As such, today we have made it possible for our community to directly donate to Ushahidi via Ushahidi.com/donate. Utilizing Facebook’s new non profit tools, anyone can donate or fundraise for Ushahidi. We receive 95% of that money (5% is paid in processing fees).

We envision Ushahidi as an impact-creating mission-driven tech company, that covers it’s costs from those it directly serves, our community, in part by earned revenue from our services, and part in part from donations. We believe that we can grow that earned revenue part of our business to a point where it can cover the majority of our costs. That is our goal, to be a sustainable social enterprise. But to do that, we need charitable donations, big and small, to get us there. We currently cover 30% of our overhead with earned revenue. Our goal is to get to 85% by the end of 2018. To do that we need $4 million in grant funding, $1.5 million of which we have raised from USAID’s Development Innovation Ventures.

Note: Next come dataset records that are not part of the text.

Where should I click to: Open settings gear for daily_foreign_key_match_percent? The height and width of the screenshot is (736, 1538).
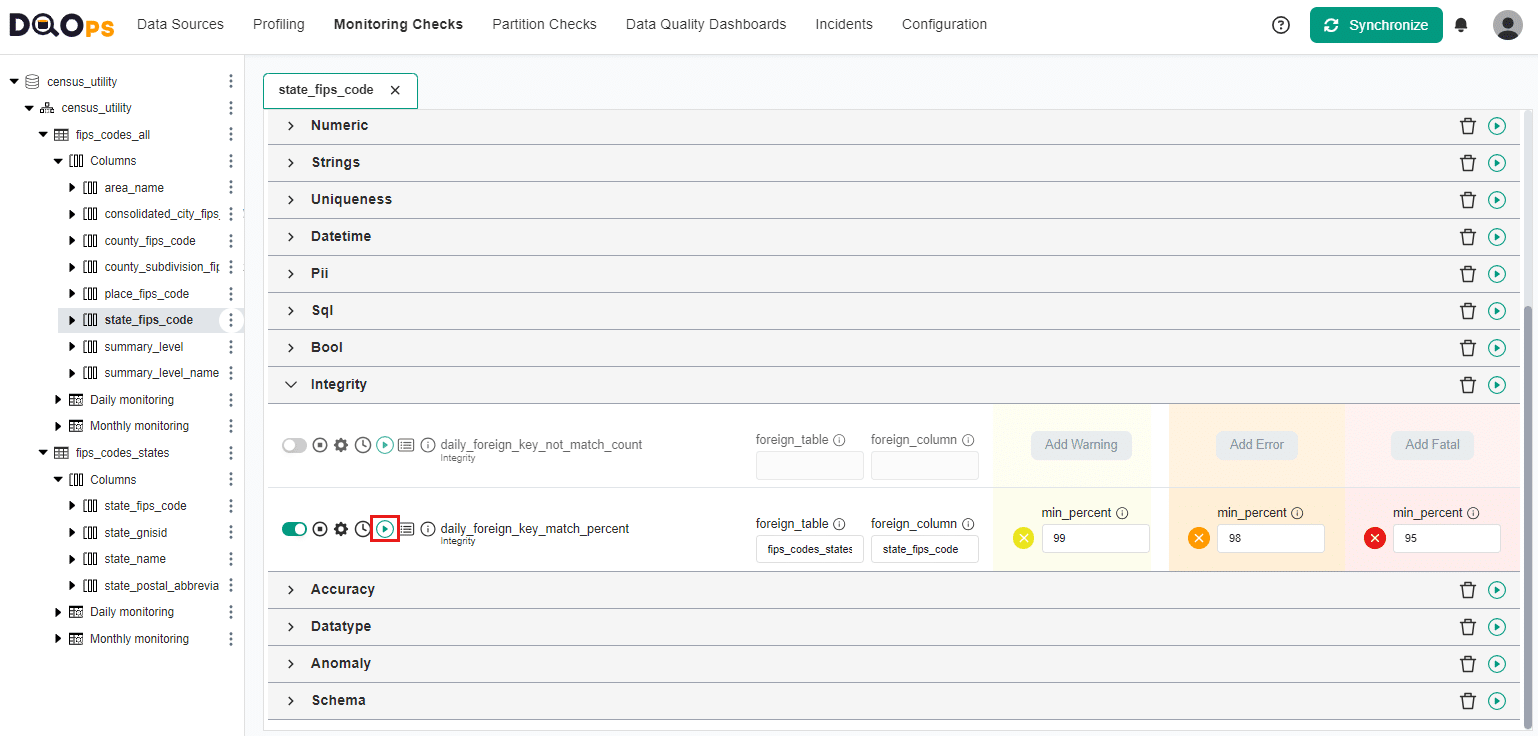[x=341, y=529]
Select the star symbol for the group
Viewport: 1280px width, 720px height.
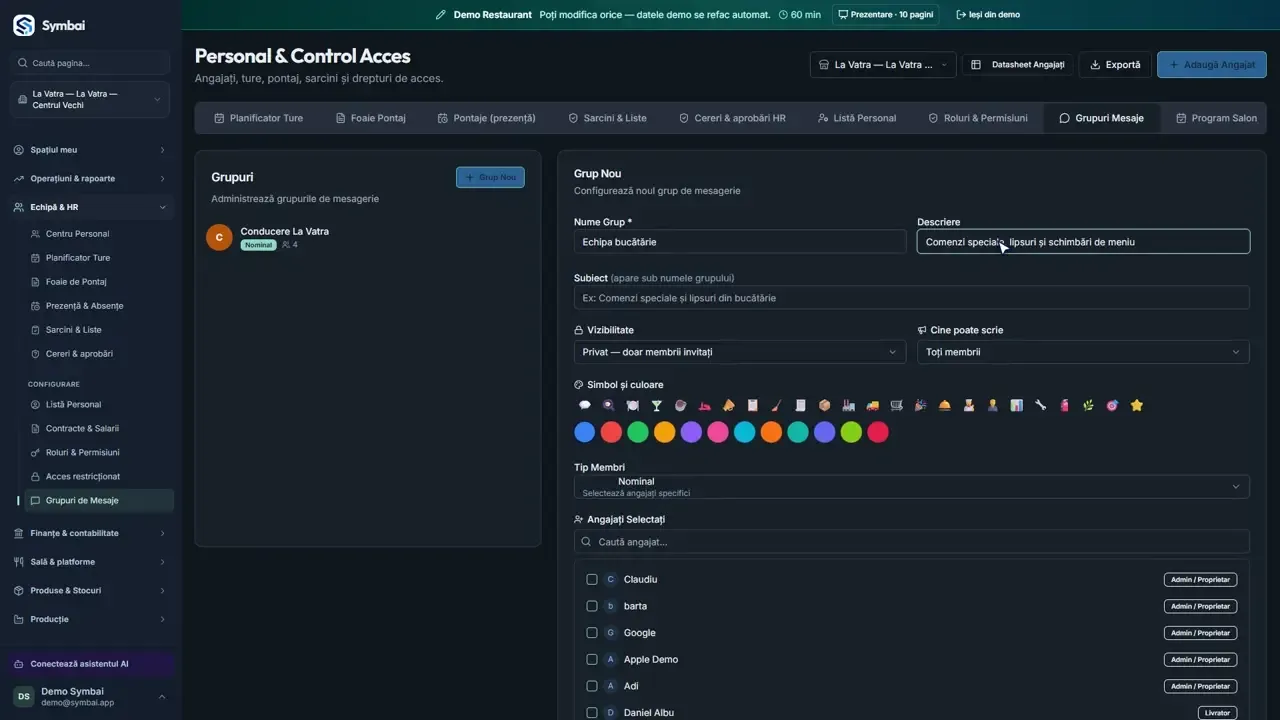click(x=1137, y=405)
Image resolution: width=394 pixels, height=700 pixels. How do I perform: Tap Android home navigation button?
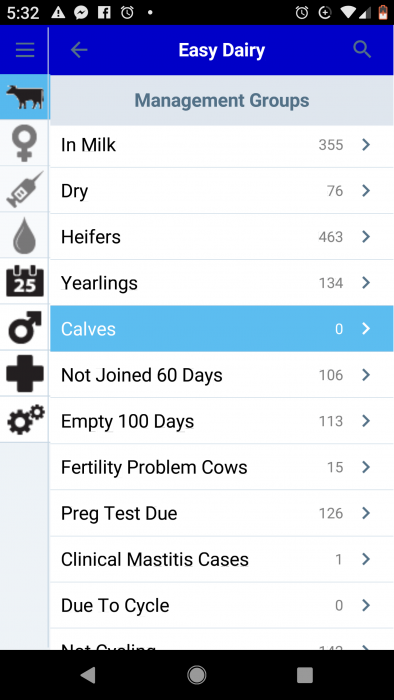[197, 675]
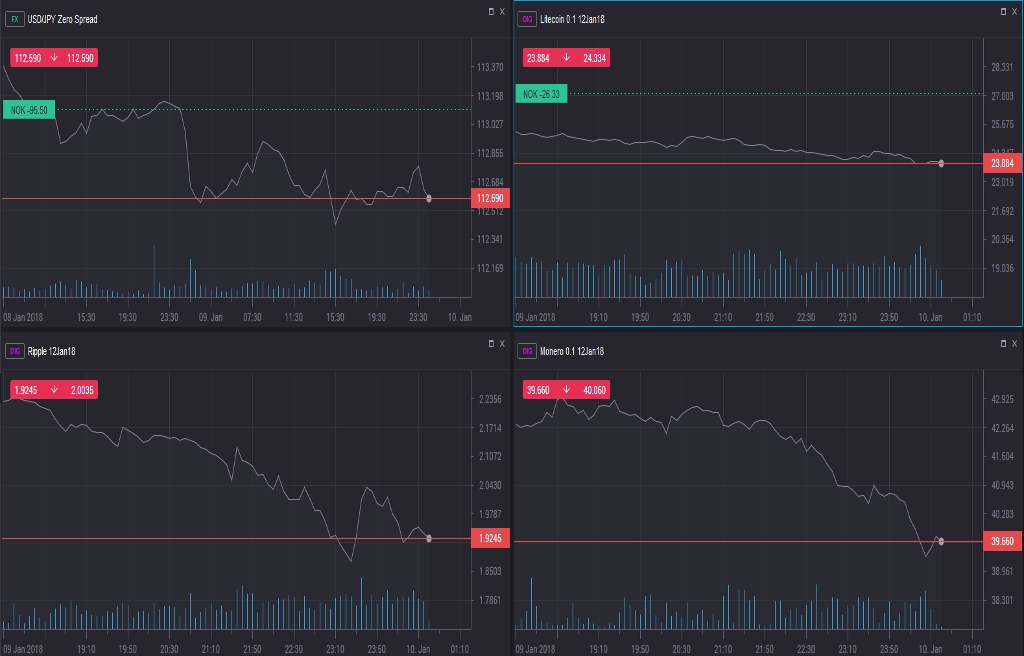Viewport: 1024px width, 656px height.
Task: Close the Monero 0.1 12Jan18 chart
Action: pyautogui.click(x=1015, y=343)
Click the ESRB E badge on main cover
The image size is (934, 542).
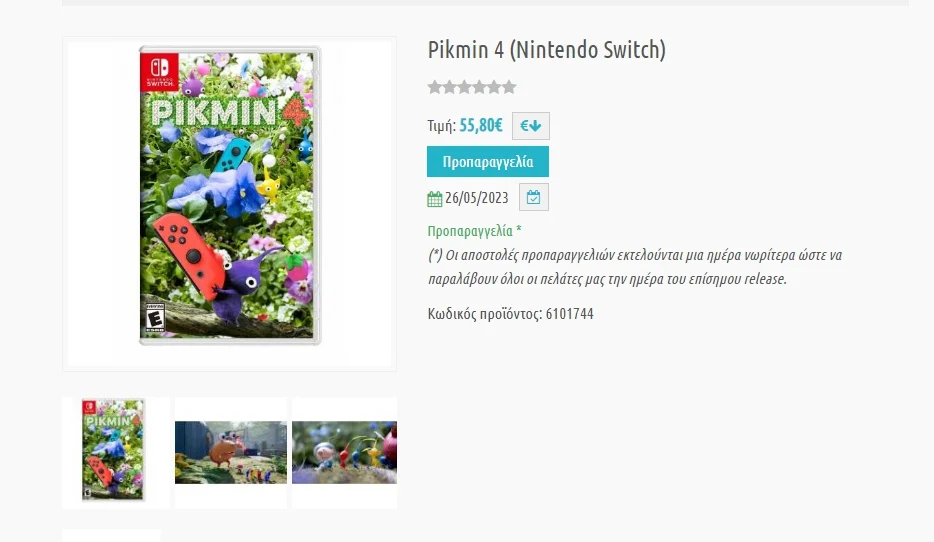[x=154, y=317]
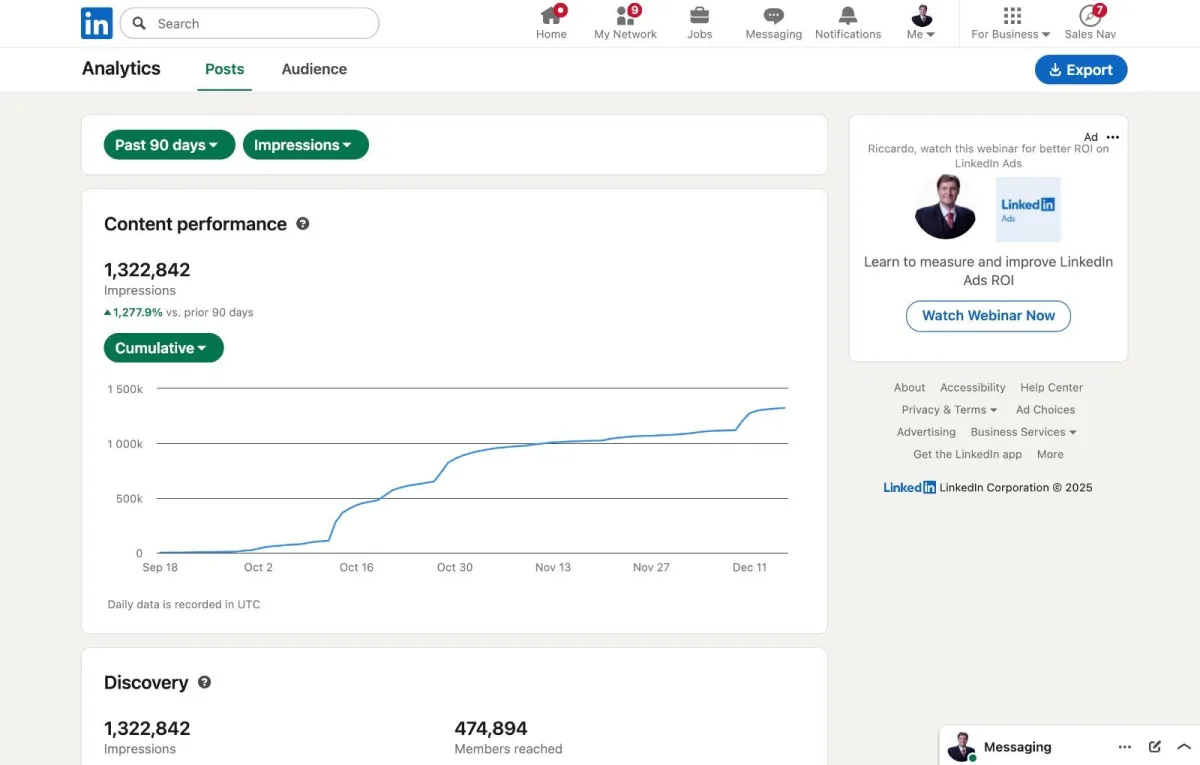Open the Home feed icon
This screenshot has height=765, width=1200.
(551, 16)
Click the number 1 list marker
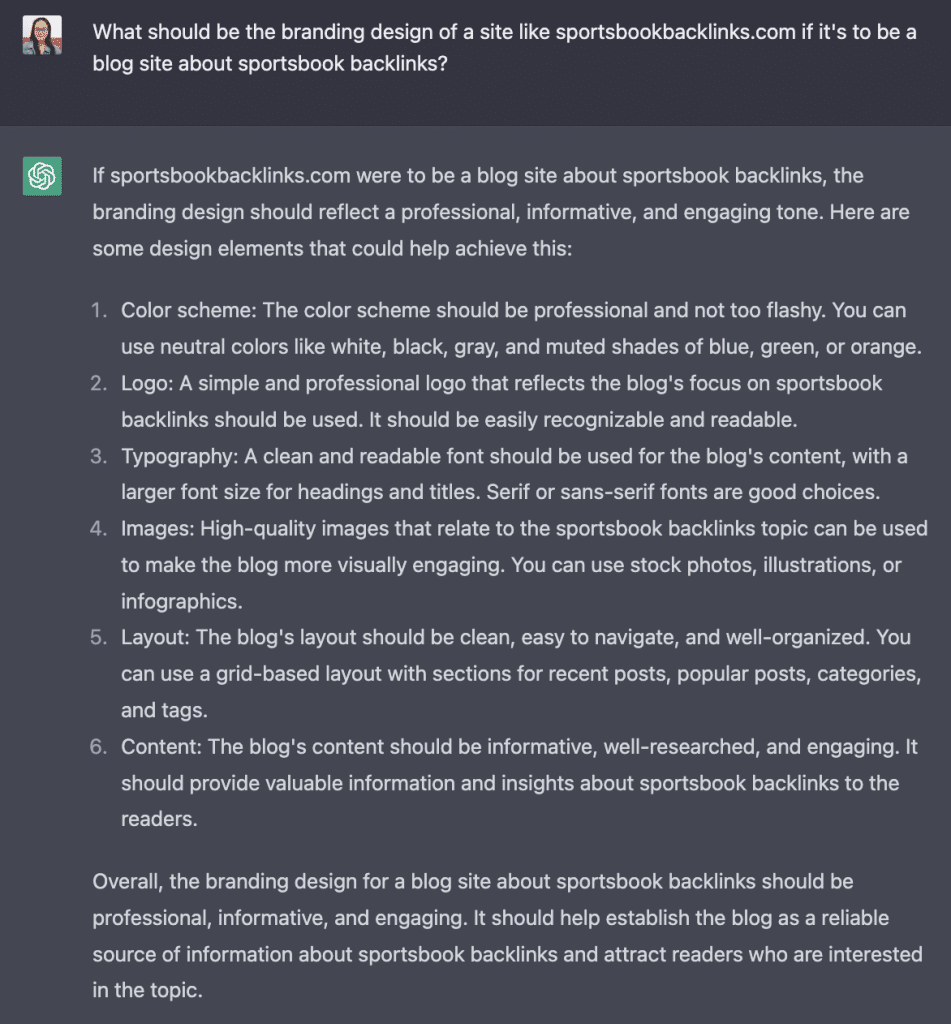The width and height of the screenshot is (951, 1024). [x=98, y=311]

We want our community to help us do this. We want to keep supporting open source software, supporting grassroots organizations, and serving underserved sectors like crisis response, transparency, and human rights. If you have ever used Ushahidi for free, benefited from our work in the East African tech ecosystem, been helped by an Ushahidi deployment, or are simply inspired by our work, please consider either donating or running your own fundraising campaign to raise money for us.

For our first fundraising campaign ever, our goal is to reach $200,000 in user donated funds by the end of the year, we would love your support!